**Text excerpt**
[Begin]

Understanding the impact of strategic climate litigation on democracy

Strategic climate litigation (SCL) is increasing and could potentially impact democracy. It involves various actors and has indirect consequences beyond its direct legal effects. SCL represents an extreme case of strategic litigation due to the global and scientifically specific existential threat to humanity. It poses a global collective action problem exacerbated by inadequate political responses, disproportionately affecting those without political power. However, it is crucial to understand how SCL affects democracy and realise its democratic potential. The EU-funded LitDem project provides a theoretical framework to grasp the implications of SCL for the democratic process. Its qualitative multi-method studies of SCL in six jurisdictions offer a grounded conceptual understanding of its democratic implications.

Objective

Sharply increasing strategic climate litigation (SCL) is a legal and social fact. It has the potential to influence the democratic process at a time when democracy and its safeguards are already widely in decline.

[End]

**Required actions**
1. According to the passage on strategic climate litigation and democracy, why does strategic climate litigation represent an extreme case of strategic litigation? Answer in one to three sentences.
2. Pick up the passage on strategic climate litigation and democracy after its final sentence, adding a few sentences in the same formal register.

**Provided data**
[Begin]

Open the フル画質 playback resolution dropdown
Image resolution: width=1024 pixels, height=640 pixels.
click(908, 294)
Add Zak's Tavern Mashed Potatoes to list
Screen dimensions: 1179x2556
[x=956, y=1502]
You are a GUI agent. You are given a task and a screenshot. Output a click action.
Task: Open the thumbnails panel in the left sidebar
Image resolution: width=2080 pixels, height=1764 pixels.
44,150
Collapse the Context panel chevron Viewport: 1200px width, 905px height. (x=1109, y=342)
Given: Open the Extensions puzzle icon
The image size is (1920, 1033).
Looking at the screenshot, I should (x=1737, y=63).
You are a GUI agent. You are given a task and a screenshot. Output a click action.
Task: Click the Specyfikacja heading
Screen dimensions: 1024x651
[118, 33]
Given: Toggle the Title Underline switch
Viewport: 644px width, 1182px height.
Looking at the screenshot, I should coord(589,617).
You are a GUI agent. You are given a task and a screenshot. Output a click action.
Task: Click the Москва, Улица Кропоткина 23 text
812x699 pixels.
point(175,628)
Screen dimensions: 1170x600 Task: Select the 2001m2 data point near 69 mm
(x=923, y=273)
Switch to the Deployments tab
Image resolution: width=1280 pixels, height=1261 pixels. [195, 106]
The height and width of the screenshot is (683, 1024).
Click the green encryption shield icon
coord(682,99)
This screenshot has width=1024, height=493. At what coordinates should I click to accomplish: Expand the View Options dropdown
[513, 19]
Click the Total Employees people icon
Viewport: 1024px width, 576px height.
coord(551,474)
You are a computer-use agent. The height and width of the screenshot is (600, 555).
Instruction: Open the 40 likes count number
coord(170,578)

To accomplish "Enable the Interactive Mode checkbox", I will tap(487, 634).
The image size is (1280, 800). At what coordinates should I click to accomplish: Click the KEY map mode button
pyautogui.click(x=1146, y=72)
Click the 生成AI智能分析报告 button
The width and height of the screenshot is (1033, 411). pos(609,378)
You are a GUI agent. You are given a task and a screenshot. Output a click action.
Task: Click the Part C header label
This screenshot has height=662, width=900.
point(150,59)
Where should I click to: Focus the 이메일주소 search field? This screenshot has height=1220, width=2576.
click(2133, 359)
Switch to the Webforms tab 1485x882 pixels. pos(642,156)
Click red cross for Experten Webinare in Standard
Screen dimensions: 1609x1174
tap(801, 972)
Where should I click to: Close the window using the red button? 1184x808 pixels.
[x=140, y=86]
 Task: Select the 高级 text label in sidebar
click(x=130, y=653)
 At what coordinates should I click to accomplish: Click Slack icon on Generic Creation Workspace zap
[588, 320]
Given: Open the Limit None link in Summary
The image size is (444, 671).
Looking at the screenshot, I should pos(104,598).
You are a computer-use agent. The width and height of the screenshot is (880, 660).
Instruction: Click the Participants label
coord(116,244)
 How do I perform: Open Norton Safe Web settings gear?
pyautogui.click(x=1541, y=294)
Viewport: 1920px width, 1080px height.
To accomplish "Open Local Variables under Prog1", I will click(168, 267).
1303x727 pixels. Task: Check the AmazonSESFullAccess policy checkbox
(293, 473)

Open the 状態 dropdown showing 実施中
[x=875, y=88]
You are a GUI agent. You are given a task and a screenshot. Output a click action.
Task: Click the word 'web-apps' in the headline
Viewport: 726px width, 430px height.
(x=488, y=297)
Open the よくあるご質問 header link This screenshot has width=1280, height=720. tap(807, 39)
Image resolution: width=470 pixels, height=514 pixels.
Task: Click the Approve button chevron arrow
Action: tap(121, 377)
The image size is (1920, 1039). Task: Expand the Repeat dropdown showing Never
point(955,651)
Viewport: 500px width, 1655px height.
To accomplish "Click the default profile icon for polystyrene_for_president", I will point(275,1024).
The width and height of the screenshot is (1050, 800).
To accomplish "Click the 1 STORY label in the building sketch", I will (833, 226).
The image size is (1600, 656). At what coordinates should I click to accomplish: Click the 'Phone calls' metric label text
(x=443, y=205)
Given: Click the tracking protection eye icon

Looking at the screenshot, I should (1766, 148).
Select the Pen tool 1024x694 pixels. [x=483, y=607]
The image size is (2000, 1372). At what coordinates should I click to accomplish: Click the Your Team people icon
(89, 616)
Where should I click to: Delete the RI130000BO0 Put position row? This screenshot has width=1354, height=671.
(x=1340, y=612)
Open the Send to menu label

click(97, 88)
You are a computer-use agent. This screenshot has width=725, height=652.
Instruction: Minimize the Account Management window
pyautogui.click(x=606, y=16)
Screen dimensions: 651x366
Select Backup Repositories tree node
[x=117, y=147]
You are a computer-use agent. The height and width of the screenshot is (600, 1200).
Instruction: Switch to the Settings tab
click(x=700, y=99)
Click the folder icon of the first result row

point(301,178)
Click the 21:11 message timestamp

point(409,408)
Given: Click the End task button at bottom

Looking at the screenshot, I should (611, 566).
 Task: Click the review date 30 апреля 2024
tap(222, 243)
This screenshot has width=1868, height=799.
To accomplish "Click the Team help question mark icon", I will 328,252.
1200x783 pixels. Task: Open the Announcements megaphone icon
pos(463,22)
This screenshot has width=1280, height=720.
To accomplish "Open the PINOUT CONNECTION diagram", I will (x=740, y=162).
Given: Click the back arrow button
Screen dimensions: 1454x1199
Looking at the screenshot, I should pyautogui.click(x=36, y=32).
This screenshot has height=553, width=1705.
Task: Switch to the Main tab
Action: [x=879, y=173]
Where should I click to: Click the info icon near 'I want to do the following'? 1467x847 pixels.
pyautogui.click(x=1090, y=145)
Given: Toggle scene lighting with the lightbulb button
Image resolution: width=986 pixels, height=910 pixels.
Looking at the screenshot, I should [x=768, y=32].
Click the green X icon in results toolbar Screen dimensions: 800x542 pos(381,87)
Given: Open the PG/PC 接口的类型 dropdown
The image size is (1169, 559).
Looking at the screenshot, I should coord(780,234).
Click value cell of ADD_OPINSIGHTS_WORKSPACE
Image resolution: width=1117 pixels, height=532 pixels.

[End]

**Exercise responses**
1. Strategic climate litigation is an extreme case of strategic litigation because of the global and scientifically specific existential threat that climate change poses to humanity.

2.
As other strategic litigation, climate litigation involves many actors (NGOs; media; politicians) and has many nuanced and indirect consequences beyond its direct legal effects (creating authoritative legal narratives, framing perceptions, fostering cooperation, and ‘legalising’ the political debate). However, because of the particular nature of the climate emergency, as a global, scientifically certain existential threat to humanity, SCL is an extreme case of strategic litigation, both in quantity and in quality.
As a sharply growing phenomenon, it aims for socioeconomic changes in response to the climate emergency as (1) a truly global collective action problem; which is (2) increased by structurally inadequate political responses; and (3) affects those most, who do not (yet) have political power. It is also distinct in its reliance on (4) arguments based on non-binding international norms (e.g. in the Paris Agreement) and (5) complex science with uncertain legal effects (litigants: climate science; defendants: carbon capture technology).
LitDem breaks new ground by providing the missing theoretical framework that captures not only the direct legal but also the indirect non-legal consequences of SCL for the democratic process in times of societal tensions and democratic decline. It provides greatly needed guidance to involved actors.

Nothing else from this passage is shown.